Don’t miss Alana Goodman’s post at Commentary on the New York Times’ ‘environmental’ ‘reporter’ Andrew Revkin and his efforts to bury ClimateGate in November of 2009:
Some may argue that it’s unfair to criticize Revkin for his private comments, and point out that none of these emails on its own could be characterized as an egregious ethical lapse. Maybe. But combined, they point to a pattern. There’s also this: Revkin was the same Times reporter who refused to publish the first trove of ClimateGate emails in 2009, claiming they were off-limits because they were “private” conversations (a standard the paper evidently hasn’t applied to other leaked documents). He also dismissed the scandal as meritless.
As one of the leading national environmental reporters, Revkin had a huge amount of influence over whether the ClimateGate controversy went anywhere. He ended up doing all he could to snuff it out.
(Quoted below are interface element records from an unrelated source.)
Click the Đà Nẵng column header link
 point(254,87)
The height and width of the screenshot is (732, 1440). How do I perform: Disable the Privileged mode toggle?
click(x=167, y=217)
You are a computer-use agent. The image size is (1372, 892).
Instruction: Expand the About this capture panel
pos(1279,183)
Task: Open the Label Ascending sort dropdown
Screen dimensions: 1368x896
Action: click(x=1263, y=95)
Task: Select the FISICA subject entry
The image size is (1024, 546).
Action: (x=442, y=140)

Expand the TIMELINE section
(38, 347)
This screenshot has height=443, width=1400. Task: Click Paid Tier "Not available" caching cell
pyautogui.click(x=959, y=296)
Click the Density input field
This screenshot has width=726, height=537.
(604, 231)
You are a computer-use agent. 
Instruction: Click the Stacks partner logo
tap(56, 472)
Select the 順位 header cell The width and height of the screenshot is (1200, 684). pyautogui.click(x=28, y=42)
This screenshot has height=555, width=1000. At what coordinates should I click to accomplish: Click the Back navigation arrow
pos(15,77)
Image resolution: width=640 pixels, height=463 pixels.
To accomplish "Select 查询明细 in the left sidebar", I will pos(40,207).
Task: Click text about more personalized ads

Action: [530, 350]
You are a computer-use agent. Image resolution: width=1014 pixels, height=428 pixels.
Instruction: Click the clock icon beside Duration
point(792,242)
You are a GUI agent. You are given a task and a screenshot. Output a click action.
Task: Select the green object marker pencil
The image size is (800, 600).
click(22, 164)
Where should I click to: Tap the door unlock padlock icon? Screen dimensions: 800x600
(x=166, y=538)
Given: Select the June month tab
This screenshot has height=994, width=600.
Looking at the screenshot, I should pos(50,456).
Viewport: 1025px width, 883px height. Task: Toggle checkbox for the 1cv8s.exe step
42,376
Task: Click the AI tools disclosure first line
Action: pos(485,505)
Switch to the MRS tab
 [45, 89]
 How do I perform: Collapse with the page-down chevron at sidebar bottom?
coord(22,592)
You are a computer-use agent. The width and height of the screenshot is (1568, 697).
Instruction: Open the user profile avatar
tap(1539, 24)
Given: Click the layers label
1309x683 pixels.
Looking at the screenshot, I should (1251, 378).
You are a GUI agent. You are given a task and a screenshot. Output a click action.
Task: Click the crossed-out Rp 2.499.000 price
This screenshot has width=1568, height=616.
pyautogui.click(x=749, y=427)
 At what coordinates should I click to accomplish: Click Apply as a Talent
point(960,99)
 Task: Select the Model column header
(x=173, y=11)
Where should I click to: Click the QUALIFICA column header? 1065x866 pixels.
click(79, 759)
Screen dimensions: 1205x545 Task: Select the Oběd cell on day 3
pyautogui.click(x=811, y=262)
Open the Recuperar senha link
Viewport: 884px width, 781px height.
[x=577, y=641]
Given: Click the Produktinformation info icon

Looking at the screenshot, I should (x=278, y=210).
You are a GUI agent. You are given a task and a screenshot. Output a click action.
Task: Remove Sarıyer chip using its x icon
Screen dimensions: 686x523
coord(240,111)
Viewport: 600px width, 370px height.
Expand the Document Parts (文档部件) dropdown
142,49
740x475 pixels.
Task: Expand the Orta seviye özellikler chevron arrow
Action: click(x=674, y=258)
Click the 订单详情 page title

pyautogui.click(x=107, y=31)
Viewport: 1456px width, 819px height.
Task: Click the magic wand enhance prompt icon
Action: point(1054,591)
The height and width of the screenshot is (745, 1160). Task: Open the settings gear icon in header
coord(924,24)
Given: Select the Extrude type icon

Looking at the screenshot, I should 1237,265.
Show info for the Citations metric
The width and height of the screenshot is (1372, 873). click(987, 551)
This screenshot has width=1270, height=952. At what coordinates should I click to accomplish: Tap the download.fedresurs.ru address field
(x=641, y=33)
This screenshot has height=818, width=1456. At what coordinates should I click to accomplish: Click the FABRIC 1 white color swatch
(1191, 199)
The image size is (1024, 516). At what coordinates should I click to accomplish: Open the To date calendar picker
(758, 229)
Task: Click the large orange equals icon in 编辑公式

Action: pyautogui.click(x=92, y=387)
Should the fact that he wasn’t just involved in the emails, but also seemed to portray himself as an ideological ally to the scientists, raise ethical questions about the Times’ coverage of the first ClimateGate? I’d say so. And maybe Revkin’s departure from the news section one month after the emails leaked in 2009 means that, internally, the Times thought so as well.
As I wrote in November of 2009 the Revkin’s motto back then seemed to be “All the News That’s Fit to Bury:”
Seeing as they each impact key pillars of what today passes for liberalism, there seems to be more than a few connections between the recent ACORN stings by Giles, O’Keefe and Breitbart, and the recent hacking of the emails of the University of East Anglia Climate Research Unit, or “Global WarmingGate”, as Charlie Martin dubs it elsewhere at Pajamas. Not the least is that they each sent the legacy media into full gatekeeper mode, hoping to prevent exciting, important news of current events from ever reaching their readers. Or perhaps, like the scandal last year involving John Edwards, sitting on the stories for so long, while making claims that they have to endlessly research them to verify their authenticity — Keep rockin’! — that when the legacy media decides to go “public” with news that everyone already knows, they can dramatically dilute the ultimate impact of these stories.
In September, we noted the L.A. Times’ hypocrisy when they wrote, “O’Keefe’s hidden-camera methods are distasteful, and the extent to which his videos were edited is unknown” — as opposed to the hidden camera videos run almost every week by their fellow liberal brethren on 60 Minutes since the show debuted on CBS over 40 years ago.
And as a nice sequel of sorts to our previous post on leftwing cognitive dissonance, Orrin Judd spots this staggering moment of hypocrisy from the New York Times’ Andrew C. Revkin of their “Dot Earth” blog on Friday:
The documents appear to have been acquired illegally and contain all manner of private information and statements that were never intended for the public eye, so they won’t be posted here.
And they don’t contain any obvious state military secrets as well, unlike say the Pentagon Papers during the Vietnam War or more recently, the secrets of War on Terror, or any of a number of other leaked documents the Times has cheerfully rushed to print.
But then, as we noted over the weekend, the Times was far from the only “objective” news source to “keep rockin'” when it comes to “global warming.”